— START PAGE TEXT —

In principle such reactions keep you focused. They can point out certain aspects which you neglected. They can also help you to find weak spots in your argumentation. To publicize is a sort of learning process which takes place in public.
However, there are certain things where the one publicizing about it seems almost to be wrong by default, no matter how much of the learning process he or she has already undergone. No matter how much nuance or gray is put in the publication, there is always a group which takes offense, even if the group differs per publication.
This is the case with articles about conflict situations, where sympathies of readers are spread out, where a group of readers believes party A is ok and another group believes party A is the cause of all misery.
In my profession I enjoy the privilege to not always having to write about said situations. This results in nice mail. For example, in the last 4 years I have had many nice letters from readers in response to cultural, historical or touristy stories about Romania or Bulgaria. I get these posts -the way I see it- to compensate for the not-so-nice Yugoslavia-mail.
The interest in former Yugoslavia has been greatly reduced in the last years, one of the reasons is the lack of a link between Yugoslavia and 9/11 or the war on terror.
My colleague who writes about the Israeli-Palestine conflict receives an amount of mail which is many times larger than mine. Nevertheless there is a fanatic group of readers who checks everything which is written about Yugoslavia with their own conviction. The group doesn't only consist of ex-Yugoslavians in the Netherlands, but also of Dutch people who have put their soul and everything they are with the fate of one of the ethnic groups in Yugoslavia.

— END PAGE TEXT —
— START DATASET CONTENT —

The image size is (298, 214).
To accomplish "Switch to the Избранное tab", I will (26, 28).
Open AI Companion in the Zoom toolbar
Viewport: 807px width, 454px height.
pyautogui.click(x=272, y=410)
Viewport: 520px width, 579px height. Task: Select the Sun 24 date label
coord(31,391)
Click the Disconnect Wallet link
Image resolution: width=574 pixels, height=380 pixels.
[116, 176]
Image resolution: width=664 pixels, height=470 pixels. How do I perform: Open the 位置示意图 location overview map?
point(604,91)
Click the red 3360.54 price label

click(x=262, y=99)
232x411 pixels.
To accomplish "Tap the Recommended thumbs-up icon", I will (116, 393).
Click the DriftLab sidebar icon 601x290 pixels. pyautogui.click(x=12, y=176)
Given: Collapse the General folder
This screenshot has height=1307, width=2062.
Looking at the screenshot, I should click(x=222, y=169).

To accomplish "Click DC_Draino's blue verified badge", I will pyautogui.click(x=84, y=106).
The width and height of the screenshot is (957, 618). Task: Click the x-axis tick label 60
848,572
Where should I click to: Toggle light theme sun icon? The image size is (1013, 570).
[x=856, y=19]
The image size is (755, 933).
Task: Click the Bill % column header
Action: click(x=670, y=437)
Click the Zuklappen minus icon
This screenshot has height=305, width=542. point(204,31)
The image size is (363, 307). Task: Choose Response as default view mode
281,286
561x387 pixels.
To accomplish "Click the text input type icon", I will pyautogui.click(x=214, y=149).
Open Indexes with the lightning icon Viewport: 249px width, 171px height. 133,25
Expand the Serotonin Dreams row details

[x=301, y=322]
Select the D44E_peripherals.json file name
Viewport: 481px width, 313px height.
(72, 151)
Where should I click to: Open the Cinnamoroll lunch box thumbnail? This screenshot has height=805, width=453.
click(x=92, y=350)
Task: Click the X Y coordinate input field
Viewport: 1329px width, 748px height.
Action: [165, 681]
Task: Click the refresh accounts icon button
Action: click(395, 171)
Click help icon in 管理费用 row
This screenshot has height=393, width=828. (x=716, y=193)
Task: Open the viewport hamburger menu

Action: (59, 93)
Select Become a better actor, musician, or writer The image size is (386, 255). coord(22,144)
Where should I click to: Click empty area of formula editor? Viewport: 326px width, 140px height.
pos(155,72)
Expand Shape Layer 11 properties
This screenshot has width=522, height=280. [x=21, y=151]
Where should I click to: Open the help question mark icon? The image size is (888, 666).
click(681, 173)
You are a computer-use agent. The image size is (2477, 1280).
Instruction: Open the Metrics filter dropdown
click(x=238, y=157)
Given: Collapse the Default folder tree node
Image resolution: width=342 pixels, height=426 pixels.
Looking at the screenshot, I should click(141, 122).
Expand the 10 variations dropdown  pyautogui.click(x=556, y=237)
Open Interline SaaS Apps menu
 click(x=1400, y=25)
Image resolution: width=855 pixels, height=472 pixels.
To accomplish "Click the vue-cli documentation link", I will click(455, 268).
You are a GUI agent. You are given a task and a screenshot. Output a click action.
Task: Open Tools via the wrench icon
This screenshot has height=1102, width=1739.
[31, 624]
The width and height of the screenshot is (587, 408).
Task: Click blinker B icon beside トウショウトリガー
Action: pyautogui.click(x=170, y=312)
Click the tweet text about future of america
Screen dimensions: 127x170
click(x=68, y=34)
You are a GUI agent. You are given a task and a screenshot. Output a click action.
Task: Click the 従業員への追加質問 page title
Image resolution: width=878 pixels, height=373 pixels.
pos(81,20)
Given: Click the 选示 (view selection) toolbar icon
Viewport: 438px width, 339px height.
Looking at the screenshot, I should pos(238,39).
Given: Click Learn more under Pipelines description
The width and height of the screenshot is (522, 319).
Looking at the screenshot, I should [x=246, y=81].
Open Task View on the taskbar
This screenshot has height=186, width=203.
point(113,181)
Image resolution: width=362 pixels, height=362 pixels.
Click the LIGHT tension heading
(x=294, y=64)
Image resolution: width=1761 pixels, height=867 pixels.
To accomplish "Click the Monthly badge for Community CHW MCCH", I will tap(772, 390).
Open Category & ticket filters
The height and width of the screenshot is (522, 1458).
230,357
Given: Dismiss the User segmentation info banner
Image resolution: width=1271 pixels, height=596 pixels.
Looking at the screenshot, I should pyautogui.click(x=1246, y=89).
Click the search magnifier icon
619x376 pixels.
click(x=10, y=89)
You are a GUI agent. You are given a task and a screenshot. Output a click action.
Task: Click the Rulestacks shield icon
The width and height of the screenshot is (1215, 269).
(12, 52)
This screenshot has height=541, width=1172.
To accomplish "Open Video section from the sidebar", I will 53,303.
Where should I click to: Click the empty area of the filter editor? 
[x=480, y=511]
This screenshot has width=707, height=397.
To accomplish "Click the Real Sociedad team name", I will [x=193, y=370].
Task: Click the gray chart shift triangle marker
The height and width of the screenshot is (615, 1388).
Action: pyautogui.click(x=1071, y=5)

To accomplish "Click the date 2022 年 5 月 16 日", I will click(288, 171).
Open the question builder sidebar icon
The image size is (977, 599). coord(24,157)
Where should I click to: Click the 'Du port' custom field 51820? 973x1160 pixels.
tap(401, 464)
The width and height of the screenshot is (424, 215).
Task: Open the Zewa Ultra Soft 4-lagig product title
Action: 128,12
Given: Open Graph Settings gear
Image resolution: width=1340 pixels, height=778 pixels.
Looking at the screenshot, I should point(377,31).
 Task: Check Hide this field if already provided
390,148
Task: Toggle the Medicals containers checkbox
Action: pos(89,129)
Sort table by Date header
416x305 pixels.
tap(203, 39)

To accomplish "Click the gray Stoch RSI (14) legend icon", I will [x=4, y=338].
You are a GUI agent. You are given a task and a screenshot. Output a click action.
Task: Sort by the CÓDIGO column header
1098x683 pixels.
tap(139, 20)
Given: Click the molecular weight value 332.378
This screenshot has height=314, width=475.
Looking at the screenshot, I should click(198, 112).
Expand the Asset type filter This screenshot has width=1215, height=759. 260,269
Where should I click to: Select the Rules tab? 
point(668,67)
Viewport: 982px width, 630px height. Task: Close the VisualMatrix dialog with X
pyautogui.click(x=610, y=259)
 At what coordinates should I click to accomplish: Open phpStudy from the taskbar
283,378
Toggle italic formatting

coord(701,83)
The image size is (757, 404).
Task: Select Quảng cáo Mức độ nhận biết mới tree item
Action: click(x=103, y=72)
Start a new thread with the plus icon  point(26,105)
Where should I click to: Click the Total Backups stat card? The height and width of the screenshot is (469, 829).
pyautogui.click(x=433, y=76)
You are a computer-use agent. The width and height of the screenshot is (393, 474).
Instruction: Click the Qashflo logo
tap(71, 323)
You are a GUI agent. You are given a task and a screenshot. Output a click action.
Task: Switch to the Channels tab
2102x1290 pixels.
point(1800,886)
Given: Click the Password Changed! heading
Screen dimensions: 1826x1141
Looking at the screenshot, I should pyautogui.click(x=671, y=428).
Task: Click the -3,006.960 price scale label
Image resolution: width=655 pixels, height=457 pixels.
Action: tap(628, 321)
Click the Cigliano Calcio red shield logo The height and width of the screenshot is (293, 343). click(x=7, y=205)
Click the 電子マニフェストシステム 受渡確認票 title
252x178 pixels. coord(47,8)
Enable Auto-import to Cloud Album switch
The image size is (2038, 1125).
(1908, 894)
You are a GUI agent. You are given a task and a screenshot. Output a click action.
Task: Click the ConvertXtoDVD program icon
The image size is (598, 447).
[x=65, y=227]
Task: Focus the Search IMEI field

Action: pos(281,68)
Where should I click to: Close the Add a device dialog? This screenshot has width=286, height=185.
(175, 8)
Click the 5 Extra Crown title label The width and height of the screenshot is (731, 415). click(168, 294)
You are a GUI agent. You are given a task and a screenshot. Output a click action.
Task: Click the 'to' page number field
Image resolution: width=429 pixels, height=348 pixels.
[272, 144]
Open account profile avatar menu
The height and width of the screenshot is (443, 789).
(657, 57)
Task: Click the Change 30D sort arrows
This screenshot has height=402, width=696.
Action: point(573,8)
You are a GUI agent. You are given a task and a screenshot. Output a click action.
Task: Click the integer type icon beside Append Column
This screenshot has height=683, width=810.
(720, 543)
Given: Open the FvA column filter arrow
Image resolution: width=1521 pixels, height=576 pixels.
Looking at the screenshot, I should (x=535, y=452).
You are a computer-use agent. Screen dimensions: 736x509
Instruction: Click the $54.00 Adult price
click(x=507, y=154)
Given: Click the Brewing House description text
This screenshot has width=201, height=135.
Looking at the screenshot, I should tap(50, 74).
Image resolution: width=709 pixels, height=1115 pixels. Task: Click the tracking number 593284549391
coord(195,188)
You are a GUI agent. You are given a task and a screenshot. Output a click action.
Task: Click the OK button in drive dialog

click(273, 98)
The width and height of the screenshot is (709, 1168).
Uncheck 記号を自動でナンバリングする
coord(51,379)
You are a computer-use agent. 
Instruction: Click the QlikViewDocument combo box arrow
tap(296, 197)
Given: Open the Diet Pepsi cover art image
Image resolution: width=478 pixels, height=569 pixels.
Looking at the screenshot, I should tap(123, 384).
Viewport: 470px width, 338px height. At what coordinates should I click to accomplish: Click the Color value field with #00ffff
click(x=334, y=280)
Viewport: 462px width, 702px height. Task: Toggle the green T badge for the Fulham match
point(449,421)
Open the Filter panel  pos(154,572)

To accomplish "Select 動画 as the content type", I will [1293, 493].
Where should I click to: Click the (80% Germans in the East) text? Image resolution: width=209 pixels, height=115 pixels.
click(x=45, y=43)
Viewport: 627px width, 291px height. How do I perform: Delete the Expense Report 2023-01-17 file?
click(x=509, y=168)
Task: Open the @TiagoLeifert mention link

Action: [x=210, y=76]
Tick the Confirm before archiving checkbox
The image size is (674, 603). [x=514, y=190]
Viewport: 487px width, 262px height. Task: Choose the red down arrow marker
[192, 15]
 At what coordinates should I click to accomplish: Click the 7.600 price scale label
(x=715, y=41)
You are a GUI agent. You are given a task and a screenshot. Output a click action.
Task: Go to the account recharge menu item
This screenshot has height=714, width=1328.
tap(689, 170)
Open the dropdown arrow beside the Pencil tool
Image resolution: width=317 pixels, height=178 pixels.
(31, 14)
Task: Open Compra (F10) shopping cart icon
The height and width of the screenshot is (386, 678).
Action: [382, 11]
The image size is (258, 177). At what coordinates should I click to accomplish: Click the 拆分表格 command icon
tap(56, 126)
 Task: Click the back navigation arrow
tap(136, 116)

— END DATASET CONTENT —

REQUIRED WORK:
In the text about reader mail, list the kinds of stories about Romania or Bulgaria that brought the writer nice letters from readers.

COMPLETE OUTPUT:
- Cultural stories
- Historical stories
- Touristy stories